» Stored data

★ ★ ★ ★ ★ ★ ★

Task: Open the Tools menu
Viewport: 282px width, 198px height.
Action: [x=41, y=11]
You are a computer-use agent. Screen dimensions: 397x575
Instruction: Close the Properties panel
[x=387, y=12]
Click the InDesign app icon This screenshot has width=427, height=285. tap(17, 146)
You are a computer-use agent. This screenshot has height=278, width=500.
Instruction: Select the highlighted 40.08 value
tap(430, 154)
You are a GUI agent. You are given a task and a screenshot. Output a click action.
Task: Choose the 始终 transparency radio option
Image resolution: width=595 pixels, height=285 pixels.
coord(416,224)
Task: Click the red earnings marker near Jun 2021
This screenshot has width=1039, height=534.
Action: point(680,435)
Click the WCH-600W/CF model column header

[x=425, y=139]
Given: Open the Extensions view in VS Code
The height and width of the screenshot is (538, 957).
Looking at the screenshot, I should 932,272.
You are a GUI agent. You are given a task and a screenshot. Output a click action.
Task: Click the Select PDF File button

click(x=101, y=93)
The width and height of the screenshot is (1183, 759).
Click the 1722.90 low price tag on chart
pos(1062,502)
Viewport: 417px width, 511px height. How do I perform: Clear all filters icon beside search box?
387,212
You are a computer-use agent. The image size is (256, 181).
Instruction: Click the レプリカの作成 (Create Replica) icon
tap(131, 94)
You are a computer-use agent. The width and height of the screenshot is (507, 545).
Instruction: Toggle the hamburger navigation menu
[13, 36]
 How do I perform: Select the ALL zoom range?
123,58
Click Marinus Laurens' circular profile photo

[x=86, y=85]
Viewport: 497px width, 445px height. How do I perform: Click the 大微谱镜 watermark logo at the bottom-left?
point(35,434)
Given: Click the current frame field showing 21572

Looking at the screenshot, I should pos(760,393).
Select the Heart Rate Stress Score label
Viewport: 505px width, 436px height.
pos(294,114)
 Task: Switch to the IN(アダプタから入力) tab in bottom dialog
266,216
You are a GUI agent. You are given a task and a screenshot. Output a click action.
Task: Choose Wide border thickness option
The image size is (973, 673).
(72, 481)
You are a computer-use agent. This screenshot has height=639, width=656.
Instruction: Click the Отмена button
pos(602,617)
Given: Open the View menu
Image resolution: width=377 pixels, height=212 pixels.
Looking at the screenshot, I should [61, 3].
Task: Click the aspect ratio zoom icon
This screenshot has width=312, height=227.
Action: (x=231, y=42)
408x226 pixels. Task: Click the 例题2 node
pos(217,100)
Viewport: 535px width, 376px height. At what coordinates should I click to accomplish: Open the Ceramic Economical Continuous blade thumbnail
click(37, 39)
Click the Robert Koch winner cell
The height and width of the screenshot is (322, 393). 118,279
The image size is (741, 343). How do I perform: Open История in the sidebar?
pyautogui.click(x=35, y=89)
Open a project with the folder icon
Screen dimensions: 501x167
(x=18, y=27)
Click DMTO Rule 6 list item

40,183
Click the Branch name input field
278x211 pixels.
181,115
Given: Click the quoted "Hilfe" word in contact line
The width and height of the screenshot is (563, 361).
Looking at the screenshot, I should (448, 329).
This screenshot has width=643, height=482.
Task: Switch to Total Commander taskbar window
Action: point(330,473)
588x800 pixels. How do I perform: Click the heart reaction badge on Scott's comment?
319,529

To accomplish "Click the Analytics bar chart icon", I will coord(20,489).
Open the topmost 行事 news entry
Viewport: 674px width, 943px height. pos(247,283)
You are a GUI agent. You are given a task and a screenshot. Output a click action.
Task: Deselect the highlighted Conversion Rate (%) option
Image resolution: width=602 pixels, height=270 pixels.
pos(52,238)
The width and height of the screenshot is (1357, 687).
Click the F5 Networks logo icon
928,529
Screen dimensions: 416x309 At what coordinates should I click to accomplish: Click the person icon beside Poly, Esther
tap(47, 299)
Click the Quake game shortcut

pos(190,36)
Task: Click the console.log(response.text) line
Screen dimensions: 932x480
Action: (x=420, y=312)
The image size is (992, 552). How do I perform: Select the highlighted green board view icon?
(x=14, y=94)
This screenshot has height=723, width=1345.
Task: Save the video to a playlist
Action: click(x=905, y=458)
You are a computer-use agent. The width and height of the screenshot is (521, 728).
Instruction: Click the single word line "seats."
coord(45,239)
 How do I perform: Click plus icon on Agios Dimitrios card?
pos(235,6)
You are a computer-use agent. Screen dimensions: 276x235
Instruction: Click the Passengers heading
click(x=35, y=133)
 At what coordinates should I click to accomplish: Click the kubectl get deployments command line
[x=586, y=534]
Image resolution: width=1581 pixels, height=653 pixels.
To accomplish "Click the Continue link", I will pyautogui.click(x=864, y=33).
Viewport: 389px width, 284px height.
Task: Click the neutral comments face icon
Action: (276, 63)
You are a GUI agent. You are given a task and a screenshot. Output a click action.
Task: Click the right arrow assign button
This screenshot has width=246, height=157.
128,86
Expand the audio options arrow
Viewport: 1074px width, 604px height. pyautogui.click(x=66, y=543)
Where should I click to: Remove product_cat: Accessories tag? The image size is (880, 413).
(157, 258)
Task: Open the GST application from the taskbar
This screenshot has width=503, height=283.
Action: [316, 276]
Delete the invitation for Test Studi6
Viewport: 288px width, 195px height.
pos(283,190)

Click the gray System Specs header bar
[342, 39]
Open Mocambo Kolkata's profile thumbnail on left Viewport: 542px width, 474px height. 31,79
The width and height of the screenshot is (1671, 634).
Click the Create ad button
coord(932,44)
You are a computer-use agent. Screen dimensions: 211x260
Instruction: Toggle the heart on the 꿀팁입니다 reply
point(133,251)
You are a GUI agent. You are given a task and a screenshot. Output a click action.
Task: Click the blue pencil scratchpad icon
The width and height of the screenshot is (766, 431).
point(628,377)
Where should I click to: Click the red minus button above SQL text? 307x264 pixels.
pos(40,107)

★ ★ ★ ★ ★ ★ ★

» INSTRUCTIONS FOR THE TASK
Write the data out again in full and exactly.

» ANSWER FOR THE TASK
Task: Open the Tools menu
Viewport: 282px width, 198px height.
Action: [x=41, y=11]
You are a computer-use agent. Screen dimensions: 397x575
Instruction: Close the Properties panel
[x=387, y=12]
Click the InDesign app icon This screenshot has width=427, height=285. tap(17, 146)
You are a computer-use agent. This screenshot has height=278, width=500.
Instruction: Select the highlighted 40.08 value
tap(430, 154)
You are a GUI agent. You are given a task and a screenshot. Output a click action.
Task: Choose the 始终 transparency radio option
Image resolution: width=595 pixels, height=285 pixels.
coord(416,224)
Task: Click the red earnings marker near Jun 2021
This screenshot has width=1039, height=534.
Action: point(680,435)
Click the WCH-600W/CF model column header

[x=425, y=139]
Given: Open the Extensions view in VS Code
The height and width of the screenshot is (538, 957).
Looking at the screenshot, I should 932,272.
You are a GUI agent. You are given a task and a screenshot. Output a click action.
Task: Click the Select PDF File button

click(x=101, y=93)
The width and height of the screenshot is (1183, 759).
Click the 1722.90 low price tag on chart
pos(1062,502)
Viewport: 417px width, 511px height. How do I perform: Clear all filters icon beside search box?
387,212
You are a computer-use agent. The image size is (256, 181).
Instruction: Click the レプリカの作成 (Create Replica) icon
tap(131, 94)
You are a computer-use agent. The width and height of the screenshot is (507, 545).
Instruction: Toggle the hamburger navigation menu
[13, 36]
 How do I perform: Select the ALL zoom range?
123,58
Click Marinus Laurens' circular profile photo

[x=86, y=85]
Viewport: 497px width, 445px height. How do I perform: Click the 大微谱镜 watermark logo at the bottom-left?
point(35,434)
Given: Click the current frame field showing 21572

Looking at the screenshot, I should pos(760,393).
Select the Heart Rate Stress Score label
Viewport: 505px width, 436px height.
pos(294,114)
 Task: Switch to the IN(アダプタから入力) tab in bottom dialog
266,216
You are a GUI agent. You are given a task and a screenshot. Output a click action.
Task: Choose Wide border thickness option
The image size is (973, 673).
(72, 481)
You are a computer-use agent. This screenshot has height=639, width=656.
Instruction: Click the Отмена button
pos(602,617)
Given: Open the View menu
Image resolution: width=377 pixels, height=212 pixels.
Looking at the screenshot, I should [61, 3].
Task: Click the aspect ratio zoom icon
This screenshot has width=312, height=227.
Action: (x=231, y=42)
408x226 pixels. Task: Click the 例题2 node
pos(217,100)
Viewport: 535px width, 376px height. At what coordinates should I click to accomplish: Open the Ceramic Economical Continuous blade thumbnail
click(37, 39)
Click the Robert Koch winner cell
The height and width of the screenshot is (322, 393). 118,279
The image size is (741, 343). How do I perform: Open История in the sidebar?
pyautogui.click(x=35, y=89)
Open a project with the folder icon
Screen dimensions: 501x167
(x=18, y=27)
Click DMTO Rule 6 list item

40,183
Click the Branch name input field
278x211 pixels.
181,115
Given: Click the quoted "Hilfe" word in contact line
The width and height of the screenshot is (563, 361).
Looking at the screenshot, I should (448, 329).
This screenshot has width=643, height=482.
Task: Switch to Total Commander taskbar window
Action: point(330,473)
588x800 pixels. How do I perform: Click the heart reaction badge on Scott's comment?
319,529

To accomplish "Click the Analytics bar chart icon", I will coord(20,489).
Open the topmost 行事 news entry
Viewport: 674px width, 943px height. pos(247,283)
You are a GUI agent. You are given a task and a screenshot. Output a click action.
Task: Deselect the highlighted Conversion Rate (%) option
Image resolution: width=602 pixels, height=270 pixels.
pos(52,238)
The width and height of the screenshot is (1357, 687).
Click the F5 Networks logo icon
928,529
Screen dimensions: 416x309 At what coordinates should I click to accomplish: Click the person icon beside Poly, Esther
tap(47, 299)
Click the Quake game shortcut

pos(190,36)
Task: Click the console.log(response.text) line
Screen dimensions: 932x480
Action: (x=420, y=312)
The image size is (992, 552). How do I perform: Select the highlighted green board view icon?
(x=14, y=94)
This screenshot has height=723, width=1345.
Task: Save the video to a playlist
Action: click(x=905, y=458)
You are a computer-use agent. The width and height of the screenshot is (521, 728).
Instruction: Click the single word line "seats."
coord(45,239)
 How do I perform: Click plus icon on Agios Dimitrios card?
pos(235,6)
You are a computer-use agent. Screen dimensions: 276x235
Instruction: Click the Passengers heading
click(x=35, y=133)
 At what coordinates should I click to accomplish: Click the kubectl get deployments command line
[x=586, y=534]
Image resolution: width=1581 pixels, height=653 pixels.
To accomplish "Click the Continue link", I will pyautogui.click(x=864, y=33).
Viewport: 389px width, 284px height.
Task: Click the neutral comments face icon
Action: (276, 63)
You are a GUI agent. You are given a task and a screenshot. Output a click action.
Task: Click the right arrow assign button
This screenshot has width=246, height=157.
128,86
Expand the audio options arrow
Viewport: 1074px width, 604px height. pyautogui.click(x=66, y=543)
Where should I click to: Remove product_cat: Accessories tag? The image size is (880, 413).
(157, 258)
Task: Open the GST application from the taskbar
This screenshot has width=503, height=283.
Action: [316, 276]
Delete the invitation for Test Studi6
Viewport: 288px width, 195px height.
pos(283,190)

Click the gray System Specs header bar
[342, 39]
Open Mocambo Kolkata's profile thumbnail on left Viewport: 542px width, 474px height. 31,79
The width and height of the screenshot is (1671, 634).
Click the Create ad button
coord(932,44)
You are a computer-use agent. Screen dimensions: 211x260
Instruction: Toggle the heart on the 꿀팁입니다 reply
point(133,251)
You are a GUI agent. You are given a task and a screenshot. Output a click action.
Task: Click the blue pencil scratchpad icon
The width and height of the screenshot is (766, 431).
point(628,377)
Where should I click to: Click the red minus button above SQL text? 307x264 pixels.
pos(40,107)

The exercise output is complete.